To determine the electrical energy stored in the capacitors of the given circuit, we need to first understand the configuration and then calculate the total capacitance, voltage across each capacitor, and finally the energy stored.

1. Identify the Configuration:

   • Capacitors $C_1$ and $C_2$ are in series.
   • Capacitors $C_3$ and $C_4$ are also in series.
   • These two series combinations are in parallel with $C_5$.

2. Calculate Equivalent Capacitance:

   • For series capacitors $C_1$ (4F) and $C_2$ (3F): $\frac{1}{C_{12}} = \frac{1}{C_1} + \frac{1}{C_2} = \frac{1}{4} + \frac{1}{3} = \frac{7}{12} \implies C_{12} = \frac{12}{7} \text{ F}$

   • For series capacitors $C_3$ (2F) and $C_4$ (1F): $\frac{1}{C_{34}} = \frac{1}{C_3} + \frac{1}{C_4} = \frac{1}{2} + \frac{1}{1} = \frac{3}{2} \implies C_{34} = \frac{2}{3} \text{ F}$

   • The combined capacitance $C_{12}$ and $C_{34}$ are in parallel with $C_5$ (6F): $C_{\text{eq}} = C_{12} + C_{34} + C_5 = \frac{12}{7} + \frac{2}{3} + 6$ Converting to a common denominator: $\frac{12}{7} = \frac{36}{21}, \quad \frac{2}{3} = \frac{14}{21}, \quad 6 = \frac{126}{21}$ $C_{\text{eq}} = \frac{36}{21} + \frac{14}{21} + \frac{126}{21} = \frac{176}{21} \approx 8.38 \text{ F}$

3. Calculate Energy Stored: The energy stored in a capacitor is given by: $E = \frac{1}{2} C V^2$ Here, $V = 6 \text{ volts}$ and $C_{\text{eq}} \approx 8.38 \text{ F}$: $E = \frac{1}{2} \times 8.38 \times 6^2 = \frac{1}{2} \times 8.38 \times 36 = 150.84 \text{ joules}$

Therefore, the electrical energy stored in the capacitors is approximately 150.84 joules.

Do you want any further details or have any other questions?

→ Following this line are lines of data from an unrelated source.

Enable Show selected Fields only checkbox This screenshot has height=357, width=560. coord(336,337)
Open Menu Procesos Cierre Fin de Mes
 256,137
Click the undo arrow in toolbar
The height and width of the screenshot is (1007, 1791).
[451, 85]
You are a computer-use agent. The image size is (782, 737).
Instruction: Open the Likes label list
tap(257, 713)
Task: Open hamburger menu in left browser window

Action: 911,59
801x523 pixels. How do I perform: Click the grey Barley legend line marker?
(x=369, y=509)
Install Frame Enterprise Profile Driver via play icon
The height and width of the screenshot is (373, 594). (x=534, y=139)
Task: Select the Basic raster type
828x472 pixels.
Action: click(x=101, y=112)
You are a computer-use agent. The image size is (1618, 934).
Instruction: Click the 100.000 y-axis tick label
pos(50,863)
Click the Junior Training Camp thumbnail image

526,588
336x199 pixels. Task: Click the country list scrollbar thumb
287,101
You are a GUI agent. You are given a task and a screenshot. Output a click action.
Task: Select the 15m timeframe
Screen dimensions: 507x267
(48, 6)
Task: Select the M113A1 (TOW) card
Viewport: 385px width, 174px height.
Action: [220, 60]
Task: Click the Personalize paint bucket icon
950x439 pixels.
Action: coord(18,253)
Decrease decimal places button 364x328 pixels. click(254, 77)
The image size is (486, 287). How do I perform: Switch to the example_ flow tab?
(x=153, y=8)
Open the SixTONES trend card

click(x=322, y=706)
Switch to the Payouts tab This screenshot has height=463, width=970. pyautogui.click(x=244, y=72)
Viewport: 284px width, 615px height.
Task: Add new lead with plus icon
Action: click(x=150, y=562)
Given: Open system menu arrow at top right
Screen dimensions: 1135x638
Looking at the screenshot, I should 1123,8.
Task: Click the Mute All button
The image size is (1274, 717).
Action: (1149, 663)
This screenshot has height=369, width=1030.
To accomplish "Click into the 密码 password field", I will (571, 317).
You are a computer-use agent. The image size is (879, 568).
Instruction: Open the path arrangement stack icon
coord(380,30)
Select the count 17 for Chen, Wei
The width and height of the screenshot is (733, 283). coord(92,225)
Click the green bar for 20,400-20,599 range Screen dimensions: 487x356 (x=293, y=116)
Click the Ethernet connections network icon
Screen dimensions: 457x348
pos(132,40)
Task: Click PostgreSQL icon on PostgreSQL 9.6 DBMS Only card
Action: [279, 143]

Here are some related questions you might be interested in:

1. How do you calculate the voltage across each capacitor in a series-parallel circuit?
2. What happens to the energy stored when capacitors are connected in series versus parallel?
3. How can you determine the charge on each capacitor in the circuit?
4. What is the impact of different voltage sources on the energy stored in capacitors?
5. How does changing the capacitance of one capacitor affect the total capacitance in a series-parallel circuit?

Tip: Always remember to convert all your capacitors to a common equivalent capacitance to simplify calculations in series-parallel circuits.